(Stored data)

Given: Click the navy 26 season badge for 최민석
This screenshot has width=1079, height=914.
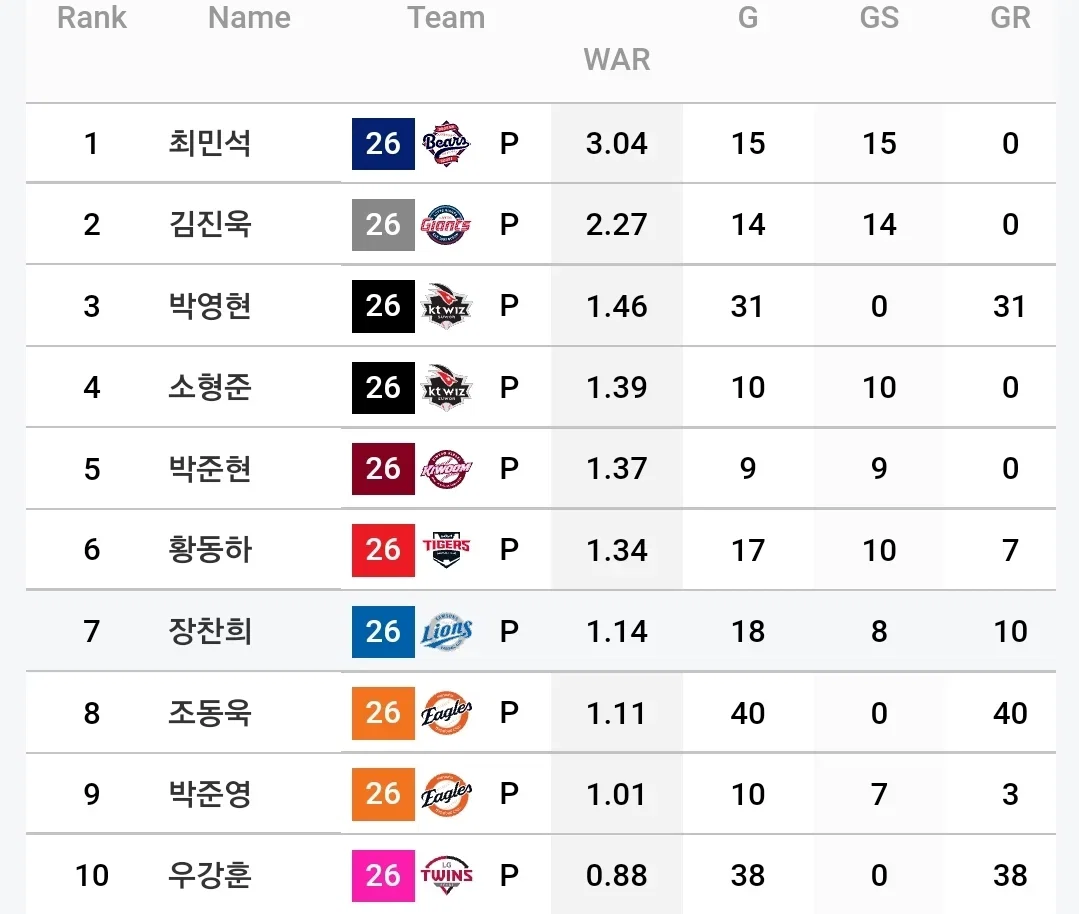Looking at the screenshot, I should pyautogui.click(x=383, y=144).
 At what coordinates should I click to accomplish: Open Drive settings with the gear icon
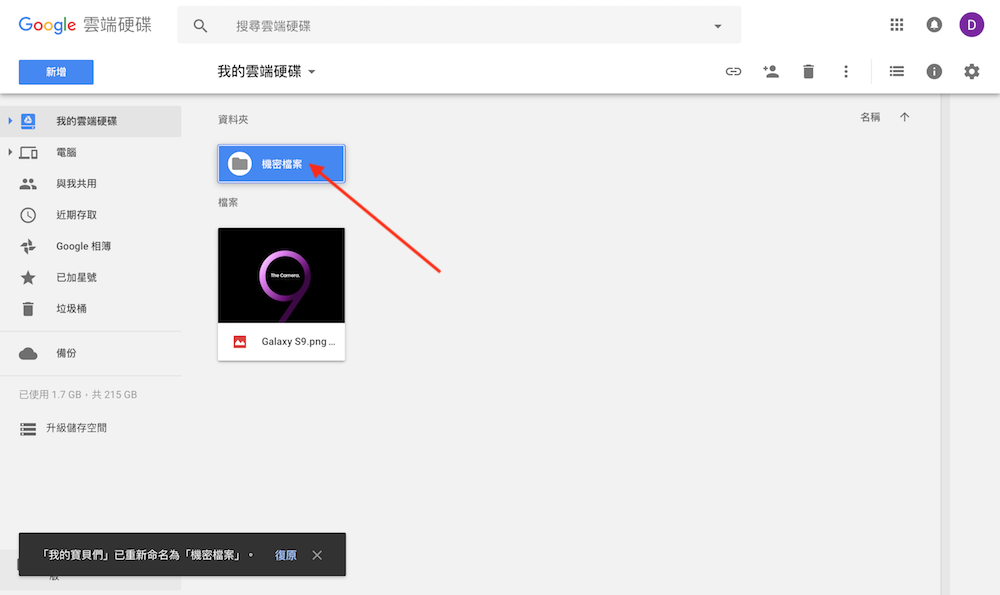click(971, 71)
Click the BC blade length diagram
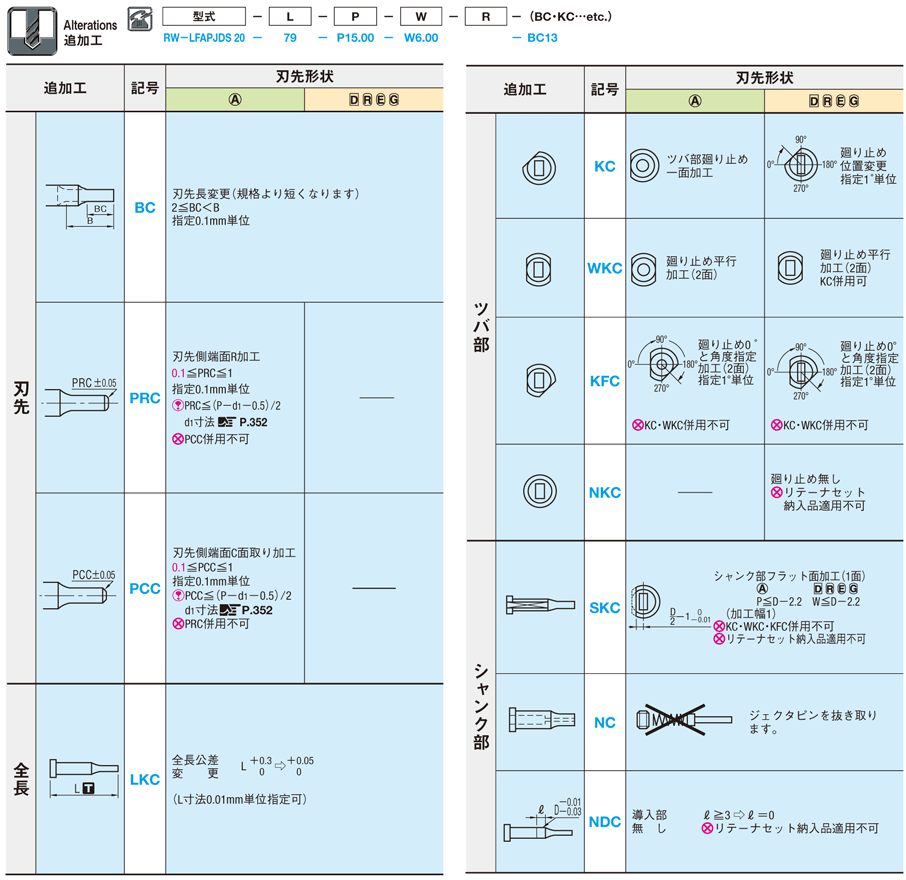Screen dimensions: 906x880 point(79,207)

EXERCISE REQUIREMENTS: What is needed is an exact copy of the entries, without any images.

PROBLEM SOLUTION:
Given: Click the navy 26 season badge for 최민석
This screenshot has width=1079, height=914.
Looking at the screenshot, I should pyautogui.click(x=383, y=144).
 At what coordinates should I click to accomplish: Open Drive settings with the gear icon
click(971, 71)
Click the BC blade length diagram
Screen dimensions: 906x880 point(79,207)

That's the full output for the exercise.